The one mindset that helped Elon Musk make $200 billion.
“Everyone told me I was crazy. Banks are huge, and you are just a kid. But I knew physics. Money is just an entry in a database.”
“Everyone told me I was crazy. Banks are huge, and you are just a kid. But I knew physics. Money is just an entry in a database.”
People call me a ‘dictator’. Stubborn and uncompromising.
But ironically, the event that made me the most money ($180 million) in my life was the moment I ‘discarded my ego’.
The day I was kicked out of the company I built, by the people I brought in.
An ordinary person would have sued and fought a dirty war, but I didn’t.
Why? Because that conflict would be ‘Irrational’. Today, we go to the battlefield of PayPal, a drama of betrayal, revenge, and Exit.
📍 Spot 1. Intern Desk at Scotiabank: Deciding to Break Banks

Location: Toronto, Canada (Scotiabank)
During college, I interned at a bank (Scotiabank). I learned a shocking fact there. Bankers treated ‘money’ like gold bars in a vault.
To me, money was just ‘numbers in a database’.
Physically, changing numbers from Account A to Account B takes 0.001 seconds. But banks charge fees and make you wait 3 days.
It was a waste of resources.
“Let’s eliminate this inefficiency with the Internet.”
With that one crazy idea, I poured all $12 million I made from selling Zip2 into founding X.com. Everyone said I was crazy. What about security? What about regulations? But if it was physically possible, someone had to do it.
📍 Spot 2. Narrow Hallway in Palo Alto: Sleeping with the Enemy
Location: Palo Alto, California (The Merger)

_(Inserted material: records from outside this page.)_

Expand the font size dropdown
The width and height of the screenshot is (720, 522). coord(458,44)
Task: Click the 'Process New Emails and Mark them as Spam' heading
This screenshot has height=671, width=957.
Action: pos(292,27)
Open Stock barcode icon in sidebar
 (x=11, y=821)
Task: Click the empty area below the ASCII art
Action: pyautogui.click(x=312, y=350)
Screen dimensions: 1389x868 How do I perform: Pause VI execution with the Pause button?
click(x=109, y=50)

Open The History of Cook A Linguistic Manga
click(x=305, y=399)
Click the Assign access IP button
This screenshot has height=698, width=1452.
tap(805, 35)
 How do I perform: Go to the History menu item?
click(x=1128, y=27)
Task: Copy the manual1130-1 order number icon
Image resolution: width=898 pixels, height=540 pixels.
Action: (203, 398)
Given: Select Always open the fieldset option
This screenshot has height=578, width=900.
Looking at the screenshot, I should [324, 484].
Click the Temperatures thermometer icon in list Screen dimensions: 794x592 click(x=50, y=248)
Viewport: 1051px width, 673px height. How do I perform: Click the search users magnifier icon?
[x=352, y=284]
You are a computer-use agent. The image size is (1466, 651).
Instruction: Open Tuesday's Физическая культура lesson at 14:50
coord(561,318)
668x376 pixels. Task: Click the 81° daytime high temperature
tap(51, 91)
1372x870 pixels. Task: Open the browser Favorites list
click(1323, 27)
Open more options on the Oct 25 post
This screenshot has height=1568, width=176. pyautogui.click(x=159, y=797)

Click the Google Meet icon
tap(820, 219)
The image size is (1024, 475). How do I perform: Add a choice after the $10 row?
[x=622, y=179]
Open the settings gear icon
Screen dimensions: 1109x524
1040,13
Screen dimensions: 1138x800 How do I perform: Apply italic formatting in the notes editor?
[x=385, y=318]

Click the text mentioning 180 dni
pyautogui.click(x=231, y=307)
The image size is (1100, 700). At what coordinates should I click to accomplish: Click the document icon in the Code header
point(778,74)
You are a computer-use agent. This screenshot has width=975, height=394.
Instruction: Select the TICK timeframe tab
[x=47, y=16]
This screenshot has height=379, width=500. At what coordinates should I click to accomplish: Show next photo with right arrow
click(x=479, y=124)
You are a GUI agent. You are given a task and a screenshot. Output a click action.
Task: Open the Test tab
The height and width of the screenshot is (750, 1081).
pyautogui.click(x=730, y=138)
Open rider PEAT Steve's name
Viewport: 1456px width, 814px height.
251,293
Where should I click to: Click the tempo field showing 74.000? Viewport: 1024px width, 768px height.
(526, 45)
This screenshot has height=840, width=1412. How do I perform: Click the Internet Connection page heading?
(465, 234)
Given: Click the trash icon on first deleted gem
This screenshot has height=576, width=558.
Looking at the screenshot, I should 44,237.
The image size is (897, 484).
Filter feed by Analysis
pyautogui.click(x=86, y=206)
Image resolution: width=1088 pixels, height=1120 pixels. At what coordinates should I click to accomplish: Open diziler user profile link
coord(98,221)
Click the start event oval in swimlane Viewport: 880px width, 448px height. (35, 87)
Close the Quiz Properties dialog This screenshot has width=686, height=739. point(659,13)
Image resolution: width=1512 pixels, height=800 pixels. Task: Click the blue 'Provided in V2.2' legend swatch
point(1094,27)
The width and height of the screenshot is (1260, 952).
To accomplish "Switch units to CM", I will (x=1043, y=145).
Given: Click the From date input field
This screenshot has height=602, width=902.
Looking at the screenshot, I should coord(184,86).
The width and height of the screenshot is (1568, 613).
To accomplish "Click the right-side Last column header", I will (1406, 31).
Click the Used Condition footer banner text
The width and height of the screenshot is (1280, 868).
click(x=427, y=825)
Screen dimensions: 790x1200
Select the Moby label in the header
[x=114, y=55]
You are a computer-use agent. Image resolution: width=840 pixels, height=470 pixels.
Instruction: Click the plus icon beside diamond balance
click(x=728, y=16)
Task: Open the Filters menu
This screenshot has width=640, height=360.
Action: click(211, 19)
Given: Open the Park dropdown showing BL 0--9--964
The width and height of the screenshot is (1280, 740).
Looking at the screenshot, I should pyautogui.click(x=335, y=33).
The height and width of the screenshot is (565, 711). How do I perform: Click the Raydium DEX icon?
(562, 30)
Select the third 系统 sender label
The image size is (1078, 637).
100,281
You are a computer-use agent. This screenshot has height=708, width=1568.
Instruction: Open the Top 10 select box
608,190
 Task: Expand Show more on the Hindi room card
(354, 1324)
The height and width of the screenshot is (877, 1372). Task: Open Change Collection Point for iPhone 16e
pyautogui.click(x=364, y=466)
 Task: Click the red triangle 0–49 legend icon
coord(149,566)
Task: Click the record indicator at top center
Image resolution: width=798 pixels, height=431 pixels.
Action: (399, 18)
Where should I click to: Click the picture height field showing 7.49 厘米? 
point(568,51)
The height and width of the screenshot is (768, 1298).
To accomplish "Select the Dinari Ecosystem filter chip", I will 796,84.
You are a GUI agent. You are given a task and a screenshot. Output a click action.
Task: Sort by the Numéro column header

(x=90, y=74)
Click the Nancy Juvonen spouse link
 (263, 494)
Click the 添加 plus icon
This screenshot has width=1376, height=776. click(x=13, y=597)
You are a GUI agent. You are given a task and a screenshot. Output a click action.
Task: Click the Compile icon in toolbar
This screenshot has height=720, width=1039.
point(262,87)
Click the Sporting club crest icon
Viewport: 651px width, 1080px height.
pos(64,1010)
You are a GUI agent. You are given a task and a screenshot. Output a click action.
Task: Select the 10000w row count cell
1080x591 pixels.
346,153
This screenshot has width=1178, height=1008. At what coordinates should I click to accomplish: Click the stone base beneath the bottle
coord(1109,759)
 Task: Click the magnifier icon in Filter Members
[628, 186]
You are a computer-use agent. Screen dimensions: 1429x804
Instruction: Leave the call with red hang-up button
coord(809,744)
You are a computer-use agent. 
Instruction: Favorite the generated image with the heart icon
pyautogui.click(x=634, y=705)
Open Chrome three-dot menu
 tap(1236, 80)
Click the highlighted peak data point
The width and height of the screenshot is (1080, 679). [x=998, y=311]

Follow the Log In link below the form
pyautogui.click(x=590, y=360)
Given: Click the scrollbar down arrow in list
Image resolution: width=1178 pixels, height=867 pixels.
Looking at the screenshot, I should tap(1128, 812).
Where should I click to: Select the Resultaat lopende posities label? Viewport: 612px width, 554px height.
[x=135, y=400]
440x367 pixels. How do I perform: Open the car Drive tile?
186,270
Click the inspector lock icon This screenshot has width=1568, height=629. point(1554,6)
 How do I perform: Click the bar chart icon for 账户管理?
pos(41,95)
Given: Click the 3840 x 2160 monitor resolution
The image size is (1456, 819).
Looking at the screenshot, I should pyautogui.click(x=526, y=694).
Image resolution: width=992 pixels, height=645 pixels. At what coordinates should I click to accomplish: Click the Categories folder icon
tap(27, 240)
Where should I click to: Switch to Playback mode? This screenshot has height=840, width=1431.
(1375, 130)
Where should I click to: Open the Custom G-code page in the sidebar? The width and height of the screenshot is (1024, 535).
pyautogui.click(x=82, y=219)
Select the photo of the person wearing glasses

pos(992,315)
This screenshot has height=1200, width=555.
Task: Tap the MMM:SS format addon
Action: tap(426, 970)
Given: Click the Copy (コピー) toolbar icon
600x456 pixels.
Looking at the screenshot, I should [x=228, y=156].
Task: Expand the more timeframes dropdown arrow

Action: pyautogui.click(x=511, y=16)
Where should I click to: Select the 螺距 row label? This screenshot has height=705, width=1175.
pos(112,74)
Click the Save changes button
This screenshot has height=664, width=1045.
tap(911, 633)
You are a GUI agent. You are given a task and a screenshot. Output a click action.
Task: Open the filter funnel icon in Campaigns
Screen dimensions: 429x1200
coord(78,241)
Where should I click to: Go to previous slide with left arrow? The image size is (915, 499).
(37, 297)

There was a competitor named Confinity in a nearby building. It was founded by Peter Thiel and Max Levchin. We fought like we were going to kill each other. Pouring in ad money, poaching each other’s employees.
I ran the numbers. If we keep this up, we both die.
So I reached out first.
“Rather than dying fighting each other, it’s better to merge. Let’s merge 50:50.”
The survival of the company came before my life. Thus PayPal was born. But that wasn’t peace, it was the start of a bigger war. I insisted on Windows servers, while Max Levchin insisted on Linux.
📍 Spot 3. On the Plane to Sydney: Fired on Honeymoon

Location: Sydney, Australia (The Coup)
I was on my way to my honeymoon for the first time after getting married. I was on a plane to see the Sydney Olympics.
As soon as the plane took off, the board and Peter Thiel staged a Coup.
“Elon is removed as CEO. Peter Thiel returns.”
I received the termination notice as soon as I got off the plane.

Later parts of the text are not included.